PhD Written Qualifier Information

PhD in Engineering - Computer Science Focus

The written qualifying examination for the Computer Science focus area consists of four required topics: CS 5200 Computer Architecture; CS 5500Operating Systems; CS 5700 Computability, Automata and Formal Languages and CS 5720 Design and Analysis of Algorithms. The examination is formally defined by the syllabus of material it will cover. Students may take courses to help prepare for the examination, but the syllabus, not the course, defines the expectations for the exam. Students should be aware that the standard will be all self study as if no courses exist in the area. 

The examination takes place twice a year for all students in May and December. 

A student can take the examination up to two times: Students only need to retake the failed topics in the subsequent attempt. Students having any sponsorship via the advisor’s research funding or departmental teaching should pass all topics by the end of the second year after admission to the program. Other PhD students should pass all topics by the end of the   third year after admission to the program. The advisor or the program director may request one additional year and one more time for a student to take the examination with a sound reason; for example, the student has made significant progress in research with good publication(s). The request needs the approval of the PhD-CS program committee.

Waiver to the written qualifying examination will be given if the student has passed the required courses (CS 5200 Computer Architecture, CS 5500 Operating Systems, CS 5700 Computability, Automata and Formal Languages, and CS 5720 Design and Analysis of Algorithms) of the four qualifying examination topics at UCCS with a minimum cumulative GPA of 3.75. The program committee will decide if the grade of a transferred class can be used.  Courses cannot be retaken to increase GPA in order to qualify for the waiver.

/cs/sites/cs/files/inline-files/CS_Qual_Syllabi.pdf

/cs/sites/cs/files/inline-files/CS_Qual_Samples.pdf

PhD in Engineering - Security Focus

The written qualifying examination consists of four distinct topics, CS 5220 Computer Communication, CS 5910  Fundamentals of Network & Computer Security, CS 5920 Applied Cryptography, and CS 5950 Homeland Security & Cyber Security. The examination is formally defined by the syllabus of material it will cover. Students may take courses to help prepare for the examination, but the syllabus, not the course, defines the expectations for the exam. Students should be aware that the standard will be all self study as if no courses exist in the area. 

The exam takes place twice a year for all students in May and December.  

A student can take the examination up to two times: Students only need to retake the failed topics in the subsequent attempt. Students having any sponsorship via the advisor’s research funding or departmental teaching should pass all topics by the end of the second year after admission to the program. Other PhD students should pass all topics by the end of the third year after admission to the program. The advisor or the program director may request one additional year and one more attempt for a student to take the written examination with a sound reason; for example, the student has made significant progress in research with good publication(s). The request needs the approval of the PhD-Security program committee.

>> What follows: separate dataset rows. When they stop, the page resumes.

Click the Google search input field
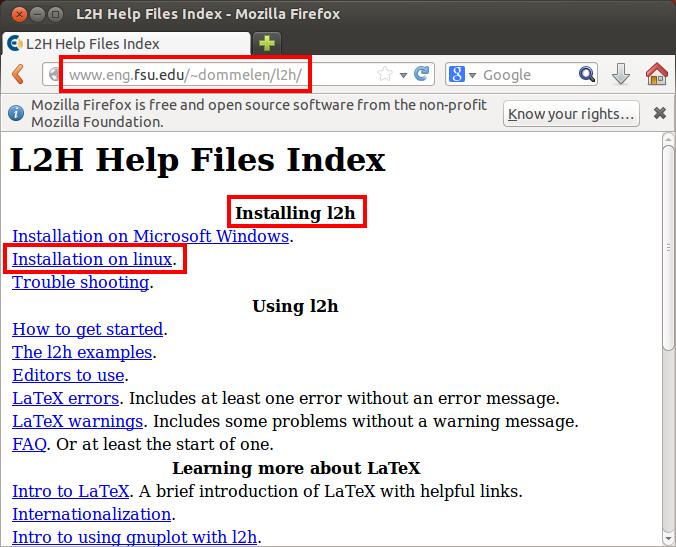This screenshot has width=676, height=547. click(525, 75)
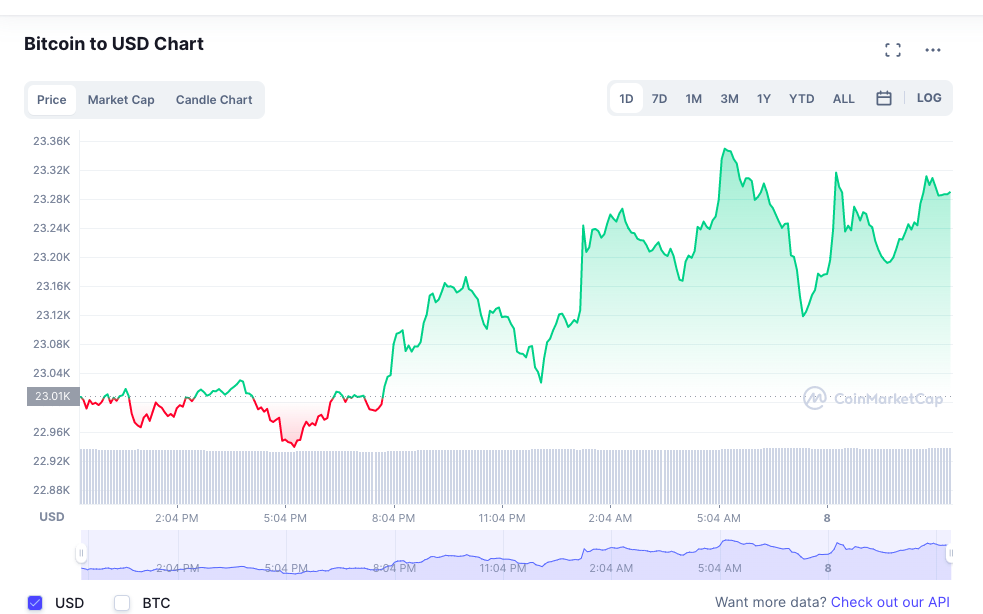The width and height of the screenshot is (983, 614).
Task: Show the 1M time range
Action: 693,99
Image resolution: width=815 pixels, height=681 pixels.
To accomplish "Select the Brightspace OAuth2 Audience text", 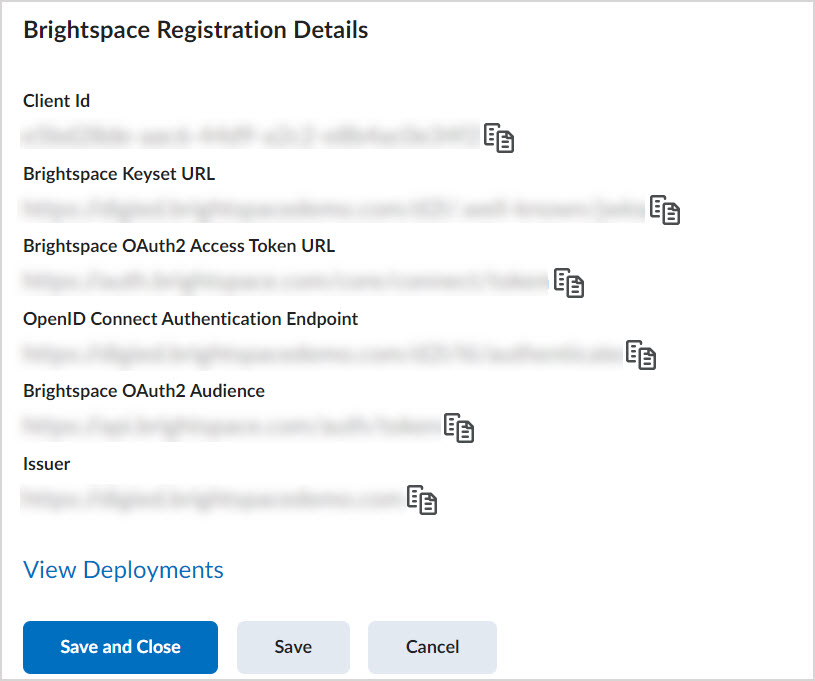I will (x=230, y=425).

Waiver to the written qualifying exam may be given if the student has passed the courses of the four qualifying exam topics at UCCS with a minimum average GPA of 3.75. The four classes are: CS 5220 Computer Communication, CS 5910 Fundamentals of Network & Computer Security, CS 5920 Applied Cryptography, and CS 5950 Homeland Security & Cyber Security. The program committee will decide if the grade of a transferred class can be used. Courses cannot be retaken to increase GPA in order to qualify for the waiver.